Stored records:
◇ ◇ ◇ ◇

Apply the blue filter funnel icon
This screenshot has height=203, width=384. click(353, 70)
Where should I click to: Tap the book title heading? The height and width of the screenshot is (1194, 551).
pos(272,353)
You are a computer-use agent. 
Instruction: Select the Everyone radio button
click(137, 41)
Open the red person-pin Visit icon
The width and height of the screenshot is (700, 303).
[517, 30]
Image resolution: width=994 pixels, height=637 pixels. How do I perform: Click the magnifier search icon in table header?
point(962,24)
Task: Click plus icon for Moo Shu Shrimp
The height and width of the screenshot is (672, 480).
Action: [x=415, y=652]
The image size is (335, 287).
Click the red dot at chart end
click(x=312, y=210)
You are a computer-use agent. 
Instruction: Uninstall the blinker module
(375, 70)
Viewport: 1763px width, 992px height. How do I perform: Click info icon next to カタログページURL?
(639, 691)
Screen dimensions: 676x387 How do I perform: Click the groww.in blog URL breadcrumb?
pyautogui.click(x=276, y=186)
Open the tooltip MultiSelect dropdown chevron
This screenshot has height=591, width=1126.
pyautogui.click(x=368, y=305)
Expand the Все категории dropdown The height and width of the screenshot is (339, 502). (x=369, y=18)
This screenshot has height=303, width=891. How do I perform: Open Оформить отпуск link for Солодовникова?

◇ ◇ ◇ ◇

WHAT YOU WILL DO: Repeat the data. Leave nothing out and change nothing.

WRITTEN SOLUTION:
Apply the blue filter funnel icon
This screenshot has height=203, width=384. click(353, 70)
Where should I click to: Tap the book title heading? The height and width of the screenshot is (1194, 551).
pos(272,353)
You are a computer-use agent. 
Instruction: Select the Everyone radio button
click(137, 41)
Open the red person-pin Visit icon
The width and height of the screenshot is (700, 303).
[517, 30]
Image resolution: width=994 pixels, height=637 pixels. How do I perform: Click the magnifier search icon in table header?
point(962,24)
Task: Click plus icon for Moo Shu Shrimp
The height and width of the screenshot is (672, 480).
Action: [x=415, y=652]
The image size is (335, 287).
Click the red dot at chart end
click(x=312, y=210)
You are a computer-use agent. 
Instruction: Uninstall the blinker module
(375, 70)
Viewport: 1763px width, 992px height. How do I perform: Click info icon next to カタログページURL?
(639, 691)
Screen dimensions: 676x387 How do I perform: Click the groww.in blog URL breadcrumb?
pyautogui.click(x=276, y=186)
Open the tooltip MultiSelect dropdown chevron
This screenshot has height=591, width=1126.
pyautogui.click(x=368, y=305)
Expand the Все категории dropdown The height and width of the screenshot is (339, 502). (x=369, y=18)
This screenshot has height=303, width=891. How do I perform: Open Оформить отпуск link for Солодовникова?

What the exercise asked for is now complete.